- Ethereum celebrated its fifth anniversary, and it has emerged as the second largest crypto in the world.
- However, Ethereum is actually the single most popular crypto network in the world.
On July 29th, Ethereum celebrated its fifth anniversary, and despite living in the shadow of its elder sibling Bitcoin, it has emerged as the second largest cryptocurrency in the world with a total market capitalisation of $35,813,984,738.
However, Ethereum is actually the single most popular crypto network in the world, and one that has arguably focused the efforts of blockchain and paved the way for some of its most lucrative applications. This is crucial in the modern age, with at least 84% of companies believing that blockchain is ultimately scalable and capable of achieving mainstream adoption.
For its fifth birthday, Ethereum also emerged as a key cog in the concept of DeFi (decentralised finance) and the token Tether, but what role can it play in driving these entities going forward?
How has Ethereum Evolved During its Time?
Since its official launch in 2015, Ethereum has processed in excess of 500 million transactions, while more than 130 million transactions were completed in 2019 alone.
This highlights just how quickly the platform is continuing to grow, as it continues to benefit from increased demand and scales to meet a range of potential applications.
Overall, the level of network utilisation for Ethereum is estimated at around 90%, while around 16 million new wallet addresses have been created since the beginning of 2019. These statistics are indicative of a purposeful and popular cryptocurrency, and one that arguably offers more practical value than Bitcoin (the only token that currently boasts a larger market cap).

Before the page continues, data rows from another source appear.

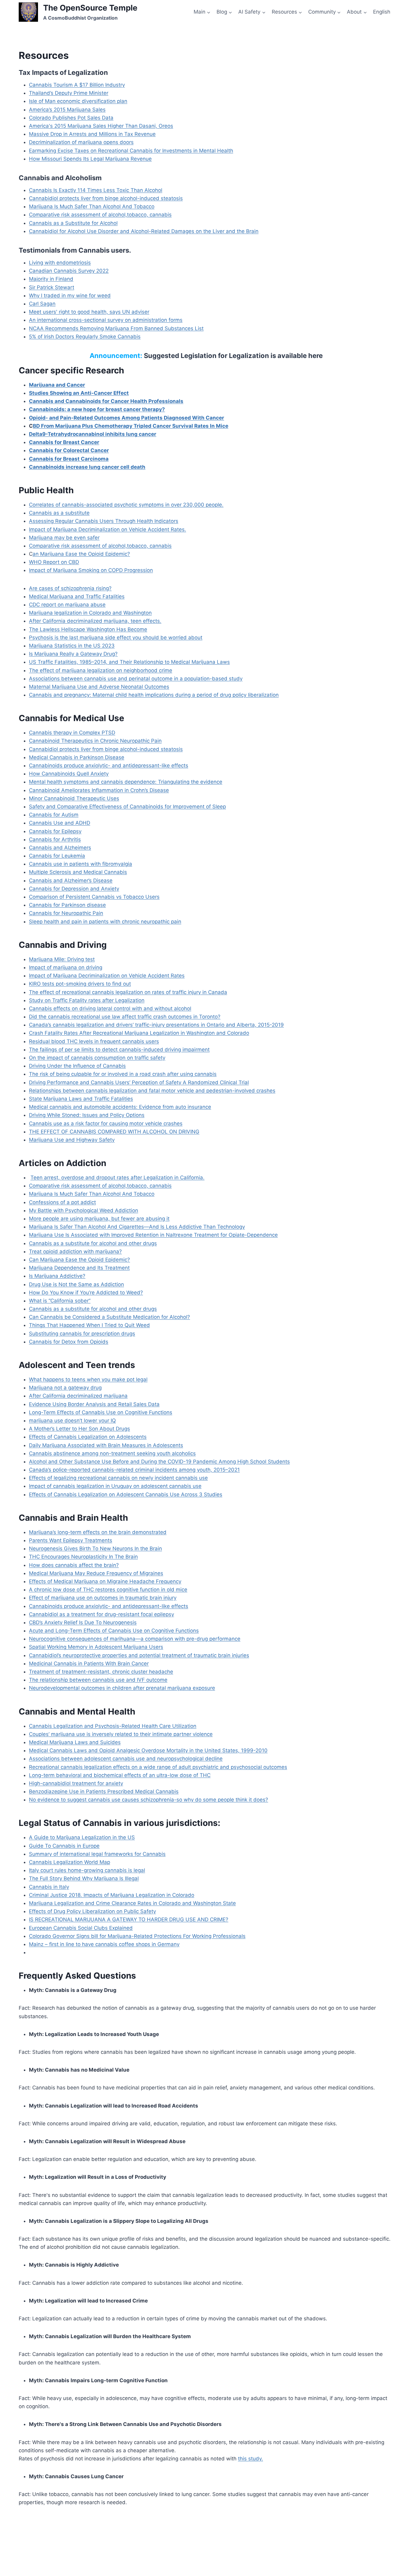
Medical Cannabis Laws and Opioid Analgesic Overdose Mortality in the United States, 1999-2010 (148, 1750)
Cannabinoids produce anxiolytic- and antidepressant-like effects (108, 765)
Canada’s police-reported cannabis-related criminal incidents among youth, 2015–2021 (134, 1470)
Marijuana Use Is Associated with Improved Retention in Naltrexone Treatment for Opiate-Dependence (153, 1235)
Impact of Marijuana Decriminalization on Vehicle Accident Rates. (107, 529)
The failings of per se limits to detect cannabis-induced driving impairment (119, 1050)
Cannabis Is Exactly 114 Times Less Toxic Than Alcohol (95, 190)
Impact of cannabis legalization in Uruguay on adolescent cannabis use (115, 1486)
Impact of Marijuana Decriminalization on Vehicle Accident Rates (107, 976)
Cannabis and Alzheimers (60, 848)
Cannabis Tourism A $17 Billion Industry (77, 85)
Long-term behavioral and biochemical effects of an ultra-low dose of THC (120, 1775)
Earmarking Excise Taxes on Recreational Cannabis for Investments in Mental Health (131, 151)
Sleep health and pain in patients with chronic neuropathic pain (105, 922)
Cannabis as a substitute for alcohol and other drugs (93, 1243)
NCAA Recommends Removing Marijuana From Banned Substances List (116, 328)
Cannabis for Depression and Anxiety (74, 889)
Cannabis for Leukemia (57, 856)
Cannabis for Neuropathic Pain (66, 913)
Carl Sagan (42, 304)
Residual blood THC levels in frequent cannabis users (94, 1041)
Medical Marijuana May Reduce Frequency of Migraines (96, 1573)
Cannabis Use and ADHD (59, 823)
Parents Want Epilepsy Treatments (70, 1540)
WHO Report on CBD (54, 562)
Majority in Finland (51, 279)
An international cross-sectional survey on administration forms (105, 320)
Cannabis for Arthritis (55, 839)
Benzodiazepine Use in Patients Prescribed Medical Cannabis (104, 1791)
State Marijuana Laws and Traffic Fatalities (81, 1099)
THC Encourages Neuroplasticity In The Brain (83, 1557)
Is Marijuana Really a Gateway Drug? (73, 654)
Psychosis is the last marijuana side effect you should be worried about (115, 637)
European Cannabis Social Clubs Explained (81, 1928)
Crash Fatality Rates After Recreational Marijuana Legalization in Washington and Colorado (139, 1033)
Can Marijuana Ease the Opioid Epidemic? (79, 1260)
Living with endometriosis (60, 263)
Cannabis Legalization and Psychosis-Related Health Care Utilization (112, 1726)
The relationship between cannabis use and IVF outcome (98, 1680)
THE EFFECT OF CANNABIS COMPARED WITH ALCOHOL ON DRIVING (114, 1132)
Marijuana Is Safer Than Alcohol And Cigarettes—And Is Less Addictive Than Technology (137, 1227)
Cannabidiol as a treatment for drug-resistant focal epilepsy (101, 1614)
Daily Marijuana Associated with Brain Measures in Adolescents (106, 1445)
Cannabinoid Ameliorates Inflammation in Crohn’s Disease (99, 790)
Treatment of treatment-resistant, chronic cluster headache (101, 1672)
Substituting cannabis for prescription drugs (82, 1334)
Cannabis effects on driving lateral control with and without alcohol (110, 1008)
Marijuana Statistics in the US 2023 (72, 646)
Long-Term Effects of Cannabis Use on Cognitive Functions (100, 1412)
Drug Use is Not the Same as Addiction (76, 1284)
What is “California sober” (59, 1301)
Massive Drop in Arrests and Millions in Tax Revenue (92, 134)
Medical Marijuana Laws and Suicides (75, 1742)
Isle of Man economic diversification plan (78, 101)
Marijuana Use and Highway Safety (72, 1140)
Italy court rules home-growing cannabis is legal (87, 1870)
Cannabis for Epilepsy (55, 831)
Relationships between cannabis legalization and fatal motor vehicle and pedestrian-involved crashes (152, 1091)
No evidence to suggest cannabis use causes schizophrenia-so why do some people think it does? (148, 1800)
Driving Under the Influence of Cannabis (77, 1066)
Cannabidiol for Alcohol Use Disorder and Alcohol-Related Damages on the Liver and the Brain (143, 231)
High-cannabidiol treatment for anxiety (76, 1783)
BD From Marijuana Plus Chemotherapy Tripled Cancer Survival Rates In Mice (130, 426)
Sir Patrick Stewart (51, 287)
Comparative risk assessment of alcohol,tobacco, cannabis (100, 215)
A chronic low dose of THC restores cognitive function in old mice (108, 1590)
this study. (250, 2459)
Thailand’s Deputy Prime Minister (68, 93)
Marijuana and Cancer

This observation is clearly borne out by the number of active addresses that regularly engage in transactions on the networks, with 616,000 participants fitting this description in the current marketplace.
Interestingly, the network is also transitioning incrementally towards ‘proof of stake’ (POS), which states that a person can mine or validate blockchain transactions according to the number of coins that they hold.
Ethereum and the Future of DeFi - What do you Need to Know?
Like everything in Ethereum’s history, these steps are far more incidental, as the token moves decisively towards PoS and the notion of liquidity mining.
This has huge connotations in the finance market, with Anchor (the new decentralised finance or De-Fi platform which will offer both savings accounts and lending services to users) being designed to launch with a governance-token reward in October.
This platform represents a multi-million dollar enterprise, and one that can revolutionise the concept of blockchain technology and create passive streams of crypto-based income for users across the globe.
The liquid mining element of this platform should also bolster the returns available to investors, which only serves to enhance the obvious benefits of trading through a transparent platform that negates the need for a central or regulatory authority.
This is worlds apart from the chequered and questionable past of Bitcoin, which just recently was at the centre of another scam that followed an alleged hack of Twitters. According to Jeffery Halley of Oanda, this hack saw a diverse array of icons (including Barack Obama and Bill Gates) offer to double an individual's existing bitcoin holdings.
This type of scam has become synonymous with Bitcoin, and while this may seem unfair, it’s indicative of the challenges that the token has faced since its inception. Make no mistake, Ethereum has moved beyond these hurdles and evolved cryptocurrency to an entirely new level, while shaping the future of blockchain for the better.